Das trifft für Arzneimittel zu,
- die nicht der Behandlung von Krankheiten dienen oder deren Anwendung aus medizinischen Gründen nicht notwendig ist,
- bei denen das angestrebte Behandlungsziel mit anderen medikamentösen Maßnahmen medizinisch zweckmäßiger und/oder kostengünstiger zu erreichen ist,
- bei denen das angestrebte Behandlungsziel ebenso mit nichtmedikamentösen Maßnahmen medizinisch zweckmäßiger und/oder kostengünstiger zu erreichen ist,
- bei denen anstelle von fixen Wirkstoffkombinationen das angestrebte Behandlungsziel mit therapeutisch gleichwertigen Monopräparaten medizinisch zweckmäßiger und/oder kostengünstiger zu erreichen ist und
- für sogenannte traditionelle Arzneimittel, die entsprechend der gesetzlichen Möglichkeit ohne Wirksamkeitsnachweis im Markt sind.
- Darüber hinaus liegt eine unwirtschaftliche Verordnungsweise vor, wenn Arzneimittel, bei denen der Behandlungserfolg wegen individuell unterschiedlichen Ansprechens nicht vorhersehbar ist, ohne besondere Erfolgskontrolle längerfristig verordnet werden.
Quelle: Bundesausschuß der Ärzte und Krankenkassen
Kastentext: Anforderungen an eine wirtschaftliche Verordnungsweise
Welche Aussagen trifft der Bundesausschuß zum Komplex Verschreibung? Wie sollen die Ärzte vorgehen, um ihre Patienten mit Arzneimitteln zu versorgen? Wir dokumentieren dieses wichtige Kapitel aus den Arzneimittel-Richtlinien.
Der Vertragsarzt soll dem Wirtschaftlichkeitsgebot durch kostenbewußte Verordnung insbesondere in folgender Weise entsprechen:
- Stehen zum Erreichen eines Therapieziels mehrere gleichwertige Behandlungsstrategien zur Verfügung, soll der Vertragsarzt die nach Tagestherapiekosten und Gesamtbehandlungsdauer wirtschaftlichste Alternative wählen.
- Stehen für einen Wirkstoff mehrere, für das Therapieziel gleichwertige Darreichungsformen zur Verfügung, soll der Vertragsarzt die preisgünstigste Darreichungsform wählen.
- Der Vertragsarzt soll bei der Verordnung von Arzneimitteln, die mit gleichem Wirkstoff, Wirkstärke und Darreichungsform von verschiedenen Firmen angeboten werden, ein möglichst preisgünstiges Präparat auswählen.
Der Vertragsarzt soll bei der Verordnung von Arzneimitteln auch wirkstoff- und namensgleiche Importarzneimittel berücksichtigen.
Der Vertragsarzt soll zum Preisvergleich sowie zur Auswahl therapiegerechter Verordnungsmengen die Zusammenstellung nach Nummer 11.6 zugrunde legen (Preisvergleichsliste, Anlage 6).
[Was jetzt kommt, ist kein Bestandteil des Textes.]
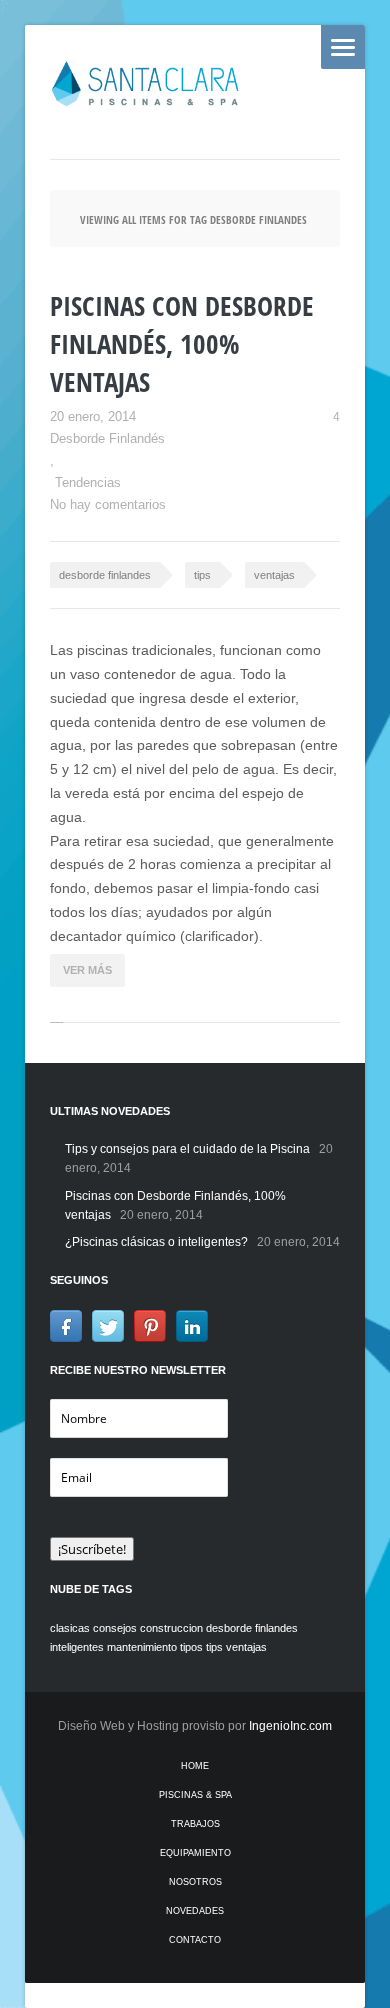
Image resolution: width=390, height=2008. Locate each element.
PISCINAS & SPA (195, 1795)
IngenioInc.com (290, 1726)
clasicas (70, 1628)
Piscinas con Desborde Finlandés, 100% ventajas (182, 343)
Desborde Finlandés (107, 438)
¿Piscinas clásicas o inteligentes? (156, 1242)
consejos (115, 1628)
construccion (171, 1628)
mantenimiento (142, 1647)
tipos (191, 1647)
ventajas (274, 575)
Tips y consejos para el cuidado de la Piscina (187, 1149)
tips (202, 575)
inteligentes (77, 1647)
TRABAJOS (195, 1824)
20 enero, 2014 (93, 416)
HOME (195, 1766)
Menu (343, 47)
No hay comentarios (108, 504)
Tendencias (88, 482)
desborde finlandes (105, 575)
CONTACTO (195, 1940)
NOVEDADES (195, 1911)
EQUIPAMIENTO (195, 1853)
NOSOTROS (195, 1882)
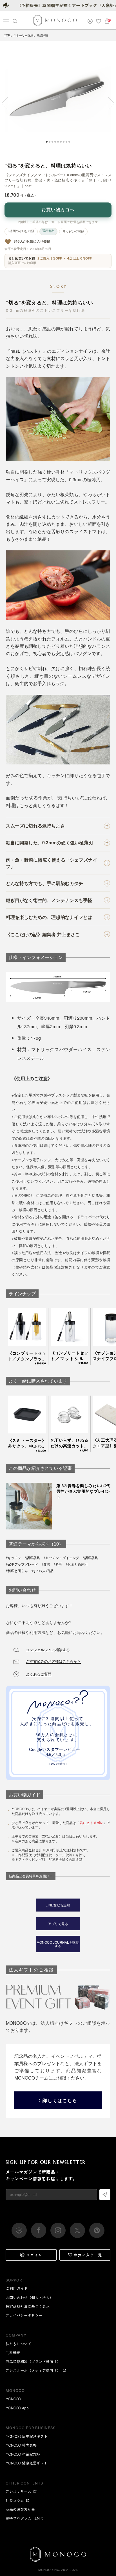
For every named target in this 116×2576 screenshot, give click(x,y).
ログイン (34, 2254)
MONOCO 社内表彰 (21, 2445)
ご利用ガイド (17, 2288)
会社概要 (13, 2352)
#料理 (58, 1564)
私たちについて (18, 2343)
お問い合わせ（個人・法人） (29, 2297)
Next (108, 103)
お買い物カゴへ (58, 209)
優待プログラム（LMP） (26, 2518)
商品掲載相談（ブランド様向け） (33, 2361)
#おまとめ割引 (77, 1564)
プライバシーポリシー (24, 2315)
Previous (8, 103)
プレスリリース (18, 2491)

Die zu verordnende Menge (Packungsgröße) hängt in erster Linie von der Art und Dauer der Erkrankung ab:
- Bei akuten Erkrankungen soll der Vertragsarzt eine kleine, für das angestrebte Therapieziel ausreichende Menge verordnen.
- Bei der Neueinstellung auf eine medikamentöse Dauertherapie soll der Vertragsarzt, um Verträglichkeit und Wirkung zu prüfen, dem Patienten eine angemessen kleine Arzneimittelmenge verordnen oder zur Verfügung stellen.
- Bei chronischen Krankheiten kann die Verordnung von großen Mengen wirtschaftlicher sein als die wiederholte Verordnung kleiner Mengen.
- Vor jeder Wiederholung einer Verordnung von Arzneimitteln soll der Vertragsarzt prüfen, ob diese erforderlich ist und ob die verordnete Menge mit der vorgesehenen Anwendungsdauer übereinstimmt. Dabei ist insbesondere auf Arzneimittelmißbrauch, -gewöhnung oder -abhängigkeit zu achten.